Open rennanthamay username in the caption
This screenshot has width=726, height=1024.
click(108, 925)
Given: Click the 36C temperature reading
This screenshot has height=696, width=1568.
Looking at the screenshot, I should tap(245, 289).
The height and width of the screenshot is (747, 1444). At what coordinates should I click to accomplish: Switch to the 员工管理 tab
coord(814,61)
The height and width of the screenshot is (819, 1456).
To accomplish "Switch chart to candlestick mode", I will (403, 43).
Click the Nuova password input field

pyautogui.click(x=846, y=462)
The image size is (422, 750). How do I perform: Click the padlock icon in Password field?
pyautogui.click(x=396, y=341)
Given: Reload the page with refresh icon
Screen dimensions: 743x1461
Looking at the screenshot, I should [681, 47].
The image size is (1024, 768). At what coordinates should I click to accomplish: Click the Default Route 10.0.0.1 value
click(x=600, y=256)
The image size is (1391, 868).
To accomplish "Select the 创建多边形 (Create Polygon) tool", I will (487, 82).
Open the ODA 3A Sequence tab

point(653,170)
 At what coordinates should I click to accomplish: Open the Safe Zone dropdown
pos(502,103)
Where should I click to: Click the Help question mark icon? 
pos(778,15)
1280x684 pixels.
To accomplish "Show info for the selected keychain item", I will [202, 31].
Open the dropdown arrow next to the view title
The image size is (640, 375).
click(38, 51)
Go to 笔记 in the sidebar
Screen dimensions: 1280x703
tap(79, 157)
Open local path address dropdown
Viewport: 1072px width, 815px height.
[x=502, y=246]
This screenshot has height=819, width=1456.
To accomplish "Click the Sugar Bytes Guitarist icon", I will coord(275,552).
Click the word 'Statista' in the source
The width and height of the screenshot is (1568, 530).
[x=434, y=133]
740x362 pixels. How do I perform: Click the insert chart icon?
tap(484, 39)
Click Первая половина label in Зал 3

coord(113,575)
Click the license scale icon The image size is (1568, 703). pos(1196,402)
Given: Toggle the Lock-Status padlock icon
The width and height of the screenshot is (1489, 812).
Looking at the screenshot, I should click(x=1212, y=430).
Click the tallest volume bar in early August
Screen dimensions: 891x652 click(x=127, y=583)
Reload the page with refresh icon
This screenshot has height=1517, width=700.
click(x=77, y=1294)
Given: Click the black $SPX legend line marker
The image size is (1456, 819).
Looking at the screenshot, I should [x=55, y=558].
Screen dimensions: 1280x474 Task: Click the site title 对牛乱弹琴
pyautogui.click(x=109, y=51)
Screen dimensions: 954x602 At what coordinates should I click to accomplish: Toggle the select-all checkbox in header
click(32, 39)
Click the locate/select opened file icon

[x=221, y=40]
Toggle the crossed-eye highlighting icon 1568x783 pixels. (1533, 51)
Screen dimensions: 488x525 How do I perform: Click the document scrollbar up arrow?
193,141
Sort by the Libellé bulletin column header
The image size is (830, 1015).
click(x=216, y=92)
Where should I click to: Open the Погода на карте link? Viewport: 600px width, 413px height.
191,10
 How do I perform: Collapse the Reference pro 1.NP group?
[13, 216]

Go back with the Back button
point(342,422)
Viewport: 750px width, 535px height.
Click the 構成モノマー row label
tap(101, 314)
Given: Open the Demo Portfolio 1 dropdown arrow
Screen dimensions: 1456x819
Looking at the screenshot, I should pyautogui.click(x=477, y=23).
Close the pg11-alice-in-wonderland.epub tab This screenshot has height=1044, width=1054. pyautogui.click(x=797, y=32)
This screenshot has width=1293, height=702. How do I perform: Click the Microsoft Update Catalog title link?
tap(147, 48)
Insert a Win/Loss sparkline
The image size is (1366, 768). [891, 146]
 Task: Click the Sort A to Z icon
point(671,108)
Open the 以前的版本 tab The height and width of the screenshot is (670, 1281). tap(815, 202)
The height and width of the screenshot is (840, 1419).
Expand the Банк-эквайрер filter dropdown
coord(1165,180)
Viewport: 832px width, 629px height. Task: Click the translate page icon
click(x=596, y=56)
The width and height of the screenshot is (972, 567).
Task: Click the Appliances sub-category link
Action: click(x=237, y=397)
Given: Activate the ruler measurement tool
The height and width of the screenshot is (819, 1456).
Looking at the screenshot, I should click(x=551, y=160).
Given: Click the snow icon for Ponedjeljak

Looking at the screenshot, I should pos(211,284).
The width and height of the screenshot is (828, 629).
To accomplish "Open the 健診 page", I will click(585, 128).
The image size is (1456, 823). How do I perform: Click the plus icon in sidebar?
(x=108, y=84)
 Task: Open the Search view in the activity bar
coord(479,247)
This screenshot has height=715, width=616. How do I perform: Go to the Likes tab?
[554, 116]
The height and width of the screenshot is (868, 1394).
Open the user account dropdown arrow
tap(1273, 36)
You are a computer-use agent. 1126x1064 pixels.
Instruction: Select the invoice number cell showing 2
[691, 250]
^^^^^^^^^^^^^^^^
- **EXERCISE DESCRIPTION**: Rewrite the records as a numbered list, from the first line through the line containing "Looking at the screenshot, I should click(x=1212, y=430).", with both ends included and blank lines left out.

- **WRITTEN RESPONSE**:
1. Open rennanthamay username in the caption
2. This screenshot has width=726, height=1024.
3. click(108, 925)
4. Given: Click the 36C temperature reading
5. This screenshot has height=696, width=1568.
6. Looking at the screenshot, I should tap(245, 289).
7. The height and width of the screenshot is (747, 1444). At what coordinates should I click to accomplish: Switch to the 员工管理 tab
8. coord(814,61)
9. The height and width of the screenshot is (819, 1456).
10. To accomplish "Switch chart to candlestick mode", I will (403, 43).
11. Click the Nuova password input field
12. pyautogui.click(x=846, y=462)
13. The image size is (422, 750). How do I perform: Click the padlock icon in Password field?
14. pyautogui.click(x=396, y=341)
15. Given: Reload the page with refresh icon
16. Screen dimensions: 743x1461
17. Looking at the screenshot, I should [681, 47].
18. The image size is (1024, 768). At what coordinates should I click to accomplish: Click the Default Route 10.0.0.1 value
19. click(x=600, y=256)
20. The image size is (1391, 868).
21. To accomplish "Select the 创建多边形 (Create Polygon) tool", I will (487, 82).
22. Open the ODA 3A Sequence tab
23. point(653,170)
24.  At what coordinates should I click to accomplish: Open the Safe Zone dropdown
25. pos(502,103)
26. Where should I click to: Click the Help question mark icon? 
27. pos(778,15)
28. 1280x684 pixels.
29. To accomplish "Show info for the selected keychain item", I will [202, 31].
30. Open the dropdown arrow next to the view title
31. The image size is (640, 375).
32. click(38, 51)
33. Go to 笔记 in the sidebar
34. Screen dimensions: 1280x703
35. tap(79, 157)
36. Open local path address dropdown
37. Viewport: 1072px width, 815px height.
38. [x=502, y=246]
39. This screenshot has height=819, width=1456.
40. To accomplish "Click the Sugar Bytes Guitarist icon", I will coord(275,552).
41. Click the word 'Statista' in the source
42. The width and height of the screenshot is (1568, 530).
43. [x=434, y=133]
44. 740x362 pixels. How do I perform: Click the insert chart icon?
45. tap(484, 39)
46. Click Первая половина label in Зал 3
47. coord(113,575)
48. Click the license scale icon The image size is (1568, 703). pos(1196,402)
49. Given: Toggle the Lock-Status padlock icon
50. The width and height of the screenshot is (1489, 812).
51. Looking at the screenshot, I should click(x=1212, y=430).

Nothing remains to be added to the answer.